• [Your objective]:
The output must start at the line containing "This screenshot has height=784, width=1564." in the records below and stop at the last line, matching each line exactly and leaving out every picture.

(Excerpts from a dataset)

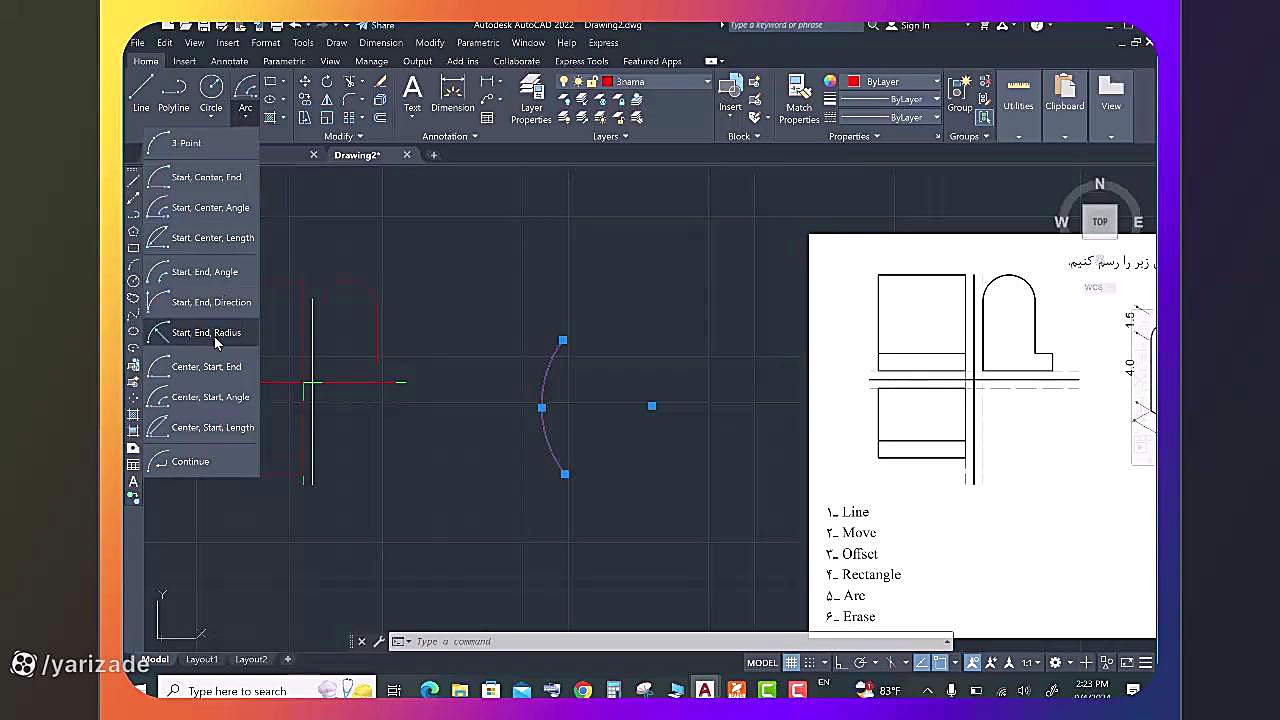Open the Text annotation tool

pyautogui.click(x=412, y=91)
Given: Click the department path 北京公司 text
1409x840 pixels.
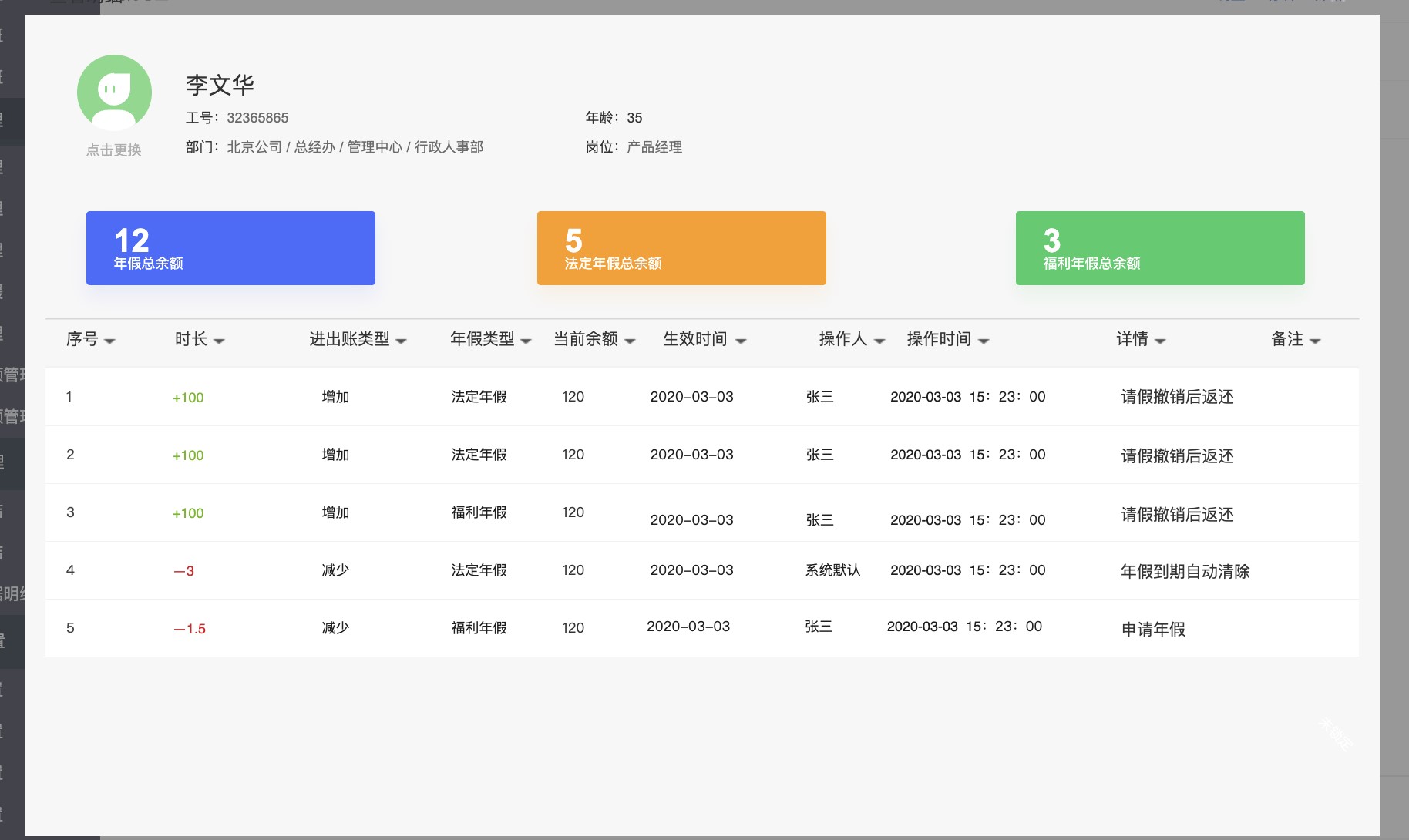Looking at the screenshot, I should (254, 147).
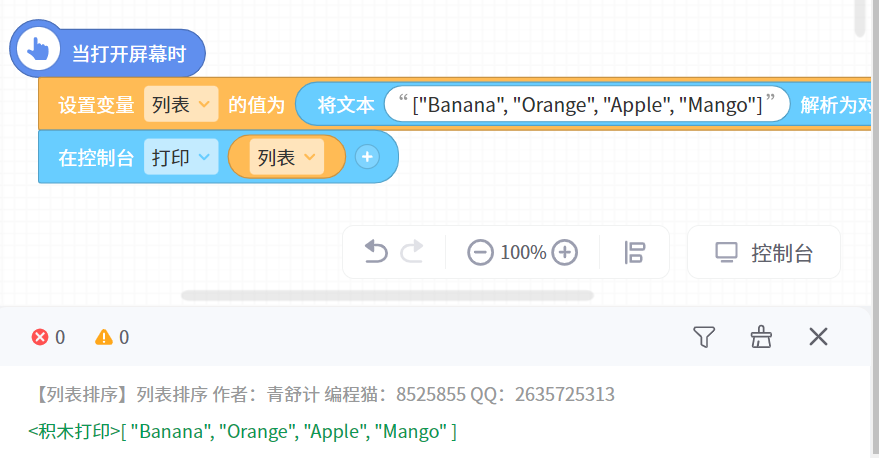Screen dimensions: 879x458
Task: Open the 列表 dropdown in set-variable block
Action: 181,104
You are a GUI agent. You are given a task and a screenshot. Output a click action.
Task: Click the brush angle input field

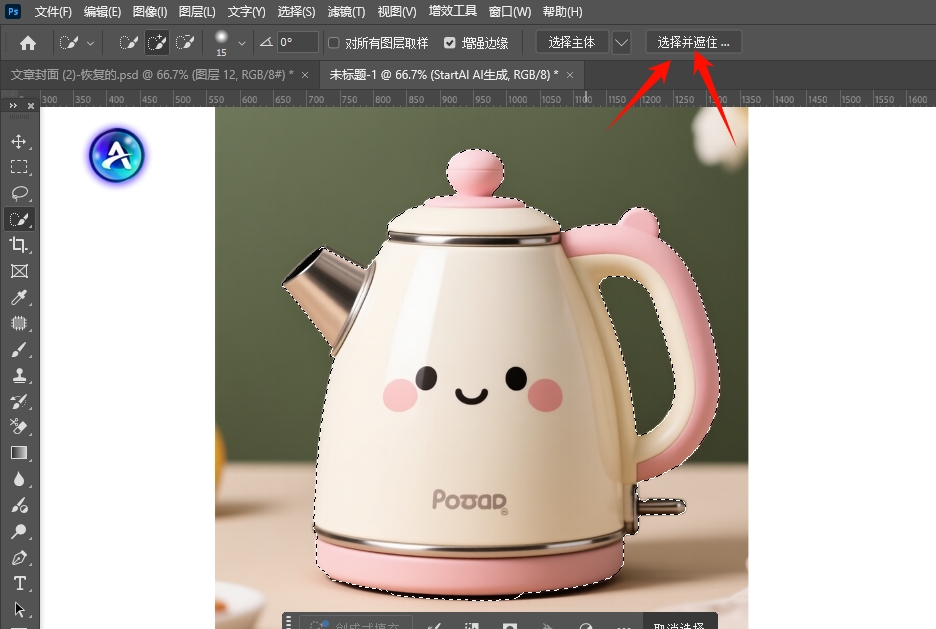(x=297, y=43)
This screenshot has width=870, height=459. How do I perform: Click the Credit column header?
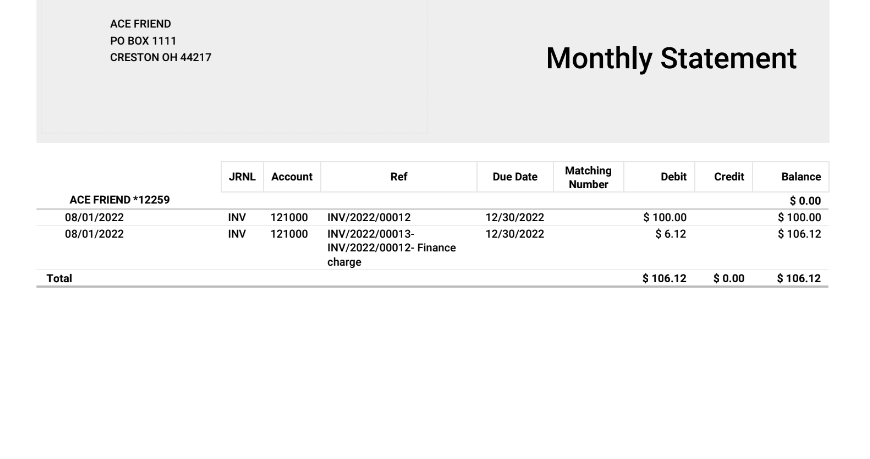[728, 177]
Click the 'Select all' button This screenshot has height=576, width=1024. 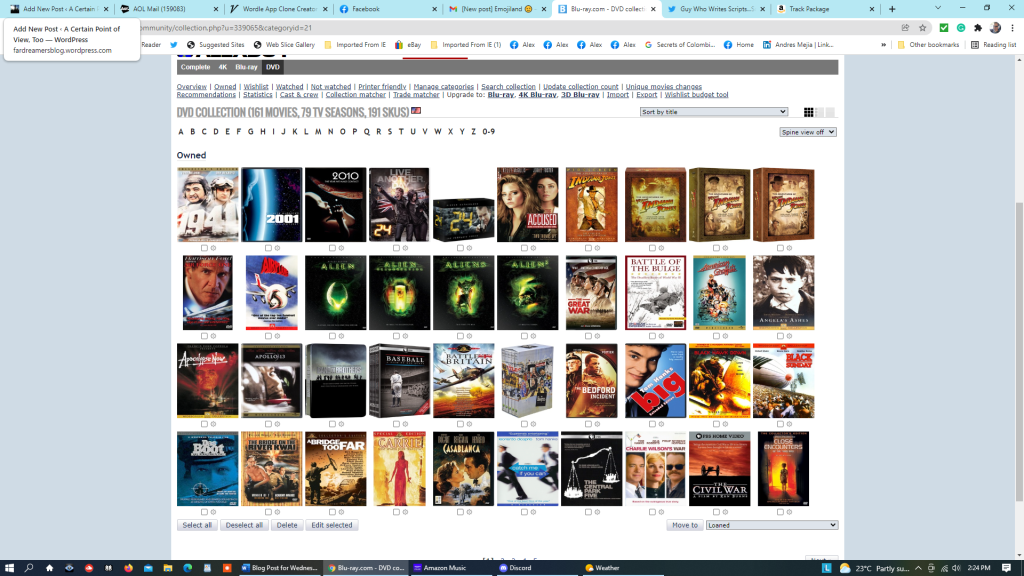pyautogui.click(x=197, y=525)
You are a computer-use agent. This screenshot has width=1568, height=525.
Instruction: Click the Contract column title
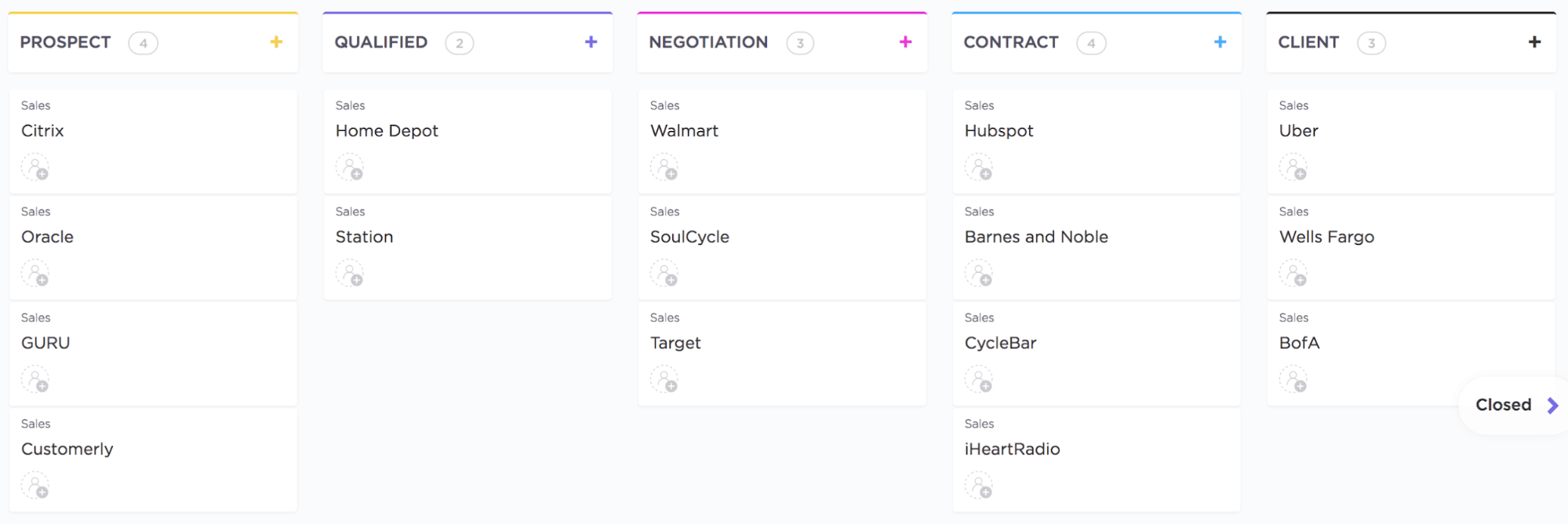(1011, 42)
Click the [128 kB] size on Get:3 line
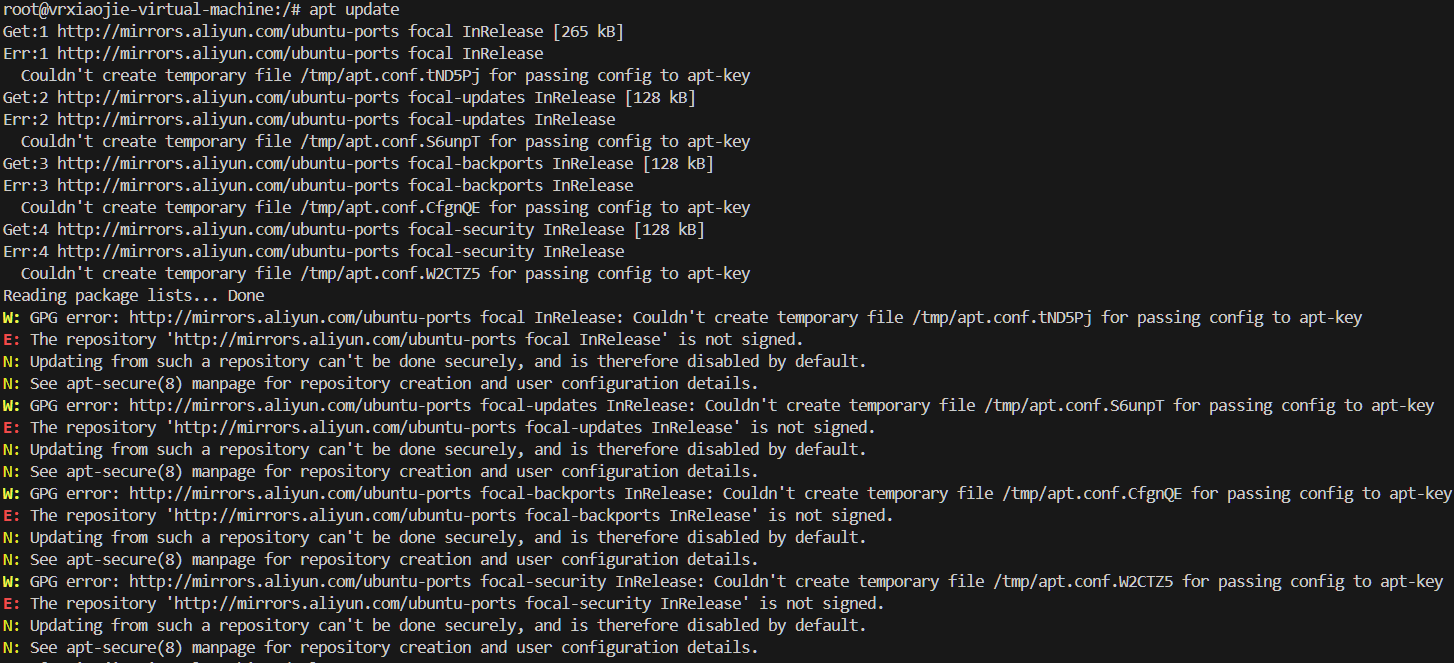This screenshot has height=663, width=1454. pos(678,164)
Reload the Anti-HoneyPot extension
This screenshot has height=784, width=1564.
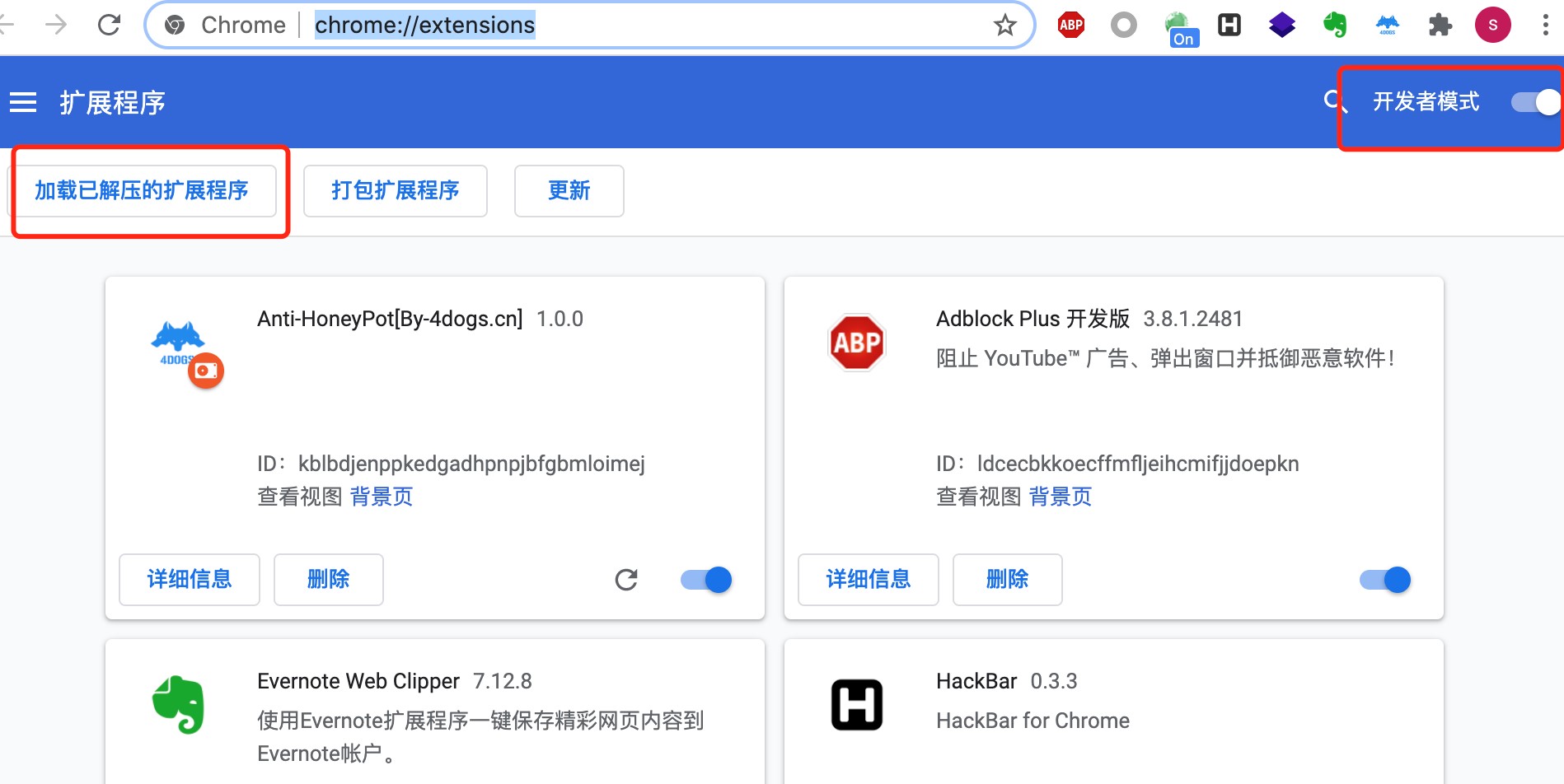(x=626, y=580)
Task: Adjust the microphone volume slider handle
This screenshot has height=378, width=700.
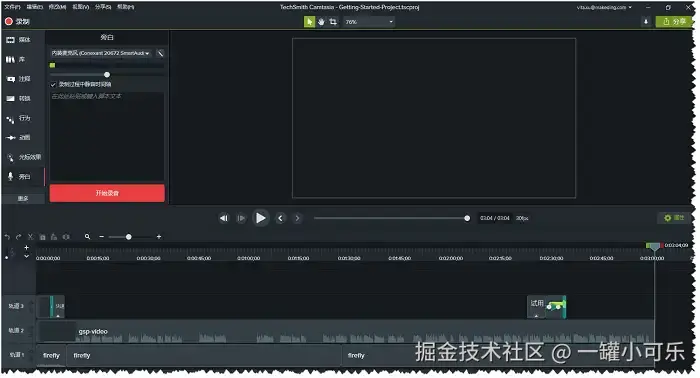Action: pos(107,75)
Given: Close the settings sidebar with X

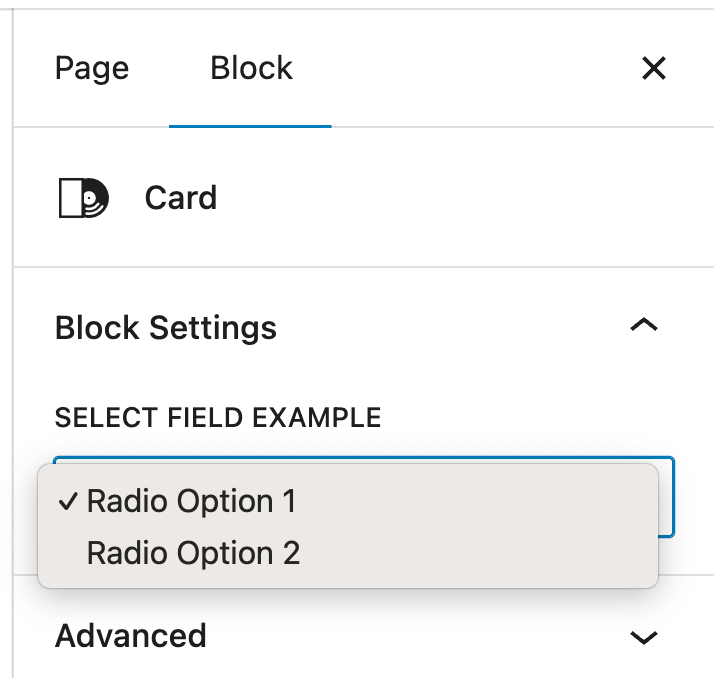Looking at the screenshot, I should coord(653,68).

• [Answer below]:
This screenshot has height=784, width=1564.
(x=626, y=580)
Task: Adjust the microphone volume slider handle
This screenshot has height=378, width=700.
Action: pos(107,75)
Given: Close the settings sidebar with X

Looking at the screenshot, I should coord(653,68).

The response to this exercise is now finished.